Germany adopts mark coinage. Austria adopts the decimal system for her coinage, following the example of Germany and Italy, whose unification has made it imperative to standardize the coinage systems of their constituent nations and city-states (see Vienna Coin Treaty, 1857). The United States adopted decimal coinage in 1792 and Mexico in 1862, Siam will do so in 1889, Japan and the Ottoman Empire in 1891, Egypt in 1892, Tunis in 1895, Russia in 1900, but Britain will cling to her arcane system of guineas, pounds, sovereigns, crowns, half crowns, shillings, pence, and farthings until 1971, with 4 farthings to the pence, 12 pence to the shilling, 20 shillings (or 240 pence) to the pound, 1 pound plus 1 shilling to the gold guinea.
Financial panic strikes Vienna in May and soon spreads to other European money centers.

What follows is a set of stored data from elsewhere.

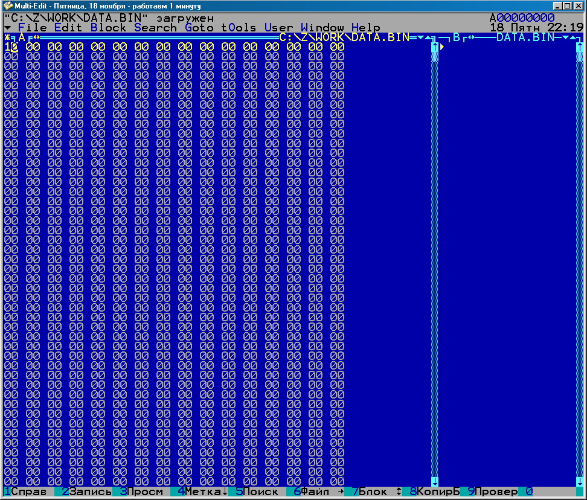Screen dimensions: 587x500
Task: Click window A close marker on left border
Action: point(7,37)
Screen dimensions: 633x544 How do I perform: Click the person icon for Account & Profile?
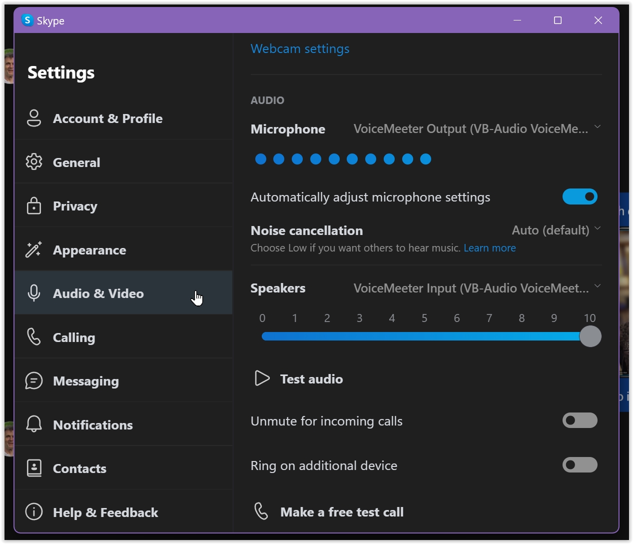tap(34, 119)
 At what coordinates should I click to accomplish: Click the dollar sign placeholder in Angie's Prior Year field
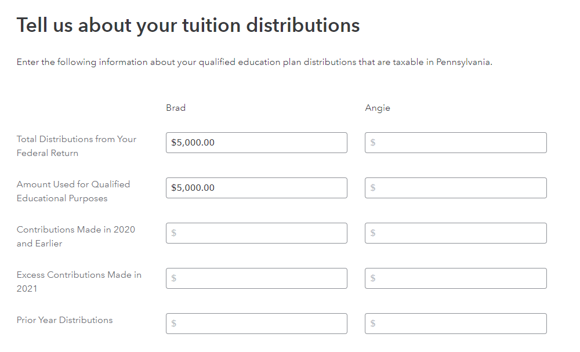373,324
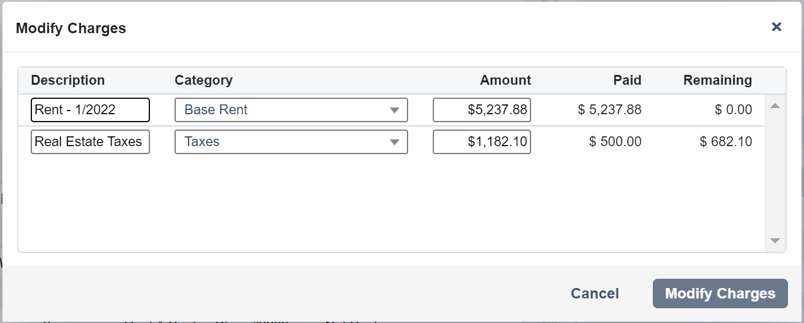Select the $5,237.88 amount field
804x323 pixels.
[482, 110]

The Victoria government at Melbourne passes Australia's first factory act to protect female and juvenile mill hands and maintain safe and sanitary working conditions.

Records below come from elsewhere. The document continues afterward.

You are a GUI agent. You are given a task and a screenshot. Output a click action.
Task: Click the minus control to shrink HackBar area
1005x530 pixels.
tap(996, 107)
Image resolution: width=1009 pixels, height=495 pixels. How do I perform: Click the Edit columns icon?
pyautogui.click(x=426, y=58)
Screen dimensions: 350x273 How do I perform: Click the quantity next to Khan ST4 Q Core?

Britain's "golden age" comes to an end after 23 years as Germany and the United States challenge British industrial preeminence.
European investors withdraw capital from the United States, and the Wall Street banking house Jay Cooke & Company that has been financial agent for the Northern Pacific Railway fails September 18. Black Friday on the stock exchange sends prices tumbling September 19, the exchange closes for 10 days, and by year's end some 5,000 business firms have failed, millions of working Americans are obliged to depend on soup kitchens and other charities, tens of thousands come close to starvation.
The Greenback Party claims that a shortage of money is the cause of hard times. If the government will issue greenbacks until as much money is in circulation as in the boom times of 1865 the country will again enjoy prosperity, say the Greenbackers, who have been organized by Midwesterners and who also demand control of the corporations, honesty in government, conservation of natural resources, and wide-scale reforms.
The panic on Wall Street accompanies a $20 million failure that nearly wipes out the fortune of Sen. William Sprague (D. R.I.), now 43, who has attacked on the Senate floor what he called the grip of capital and industry on the government and faced charges that he engaged in illicit cotton trading in Texas during the War of the Rebellion. Three trustees chosen by his creditors refuse to act unless they receive protection against personal liability for their conduct of the business, so Providence lawyer Zechariah Chafee, 58, agrees December 1 to accept responsibility as trustee of the Sprague properties.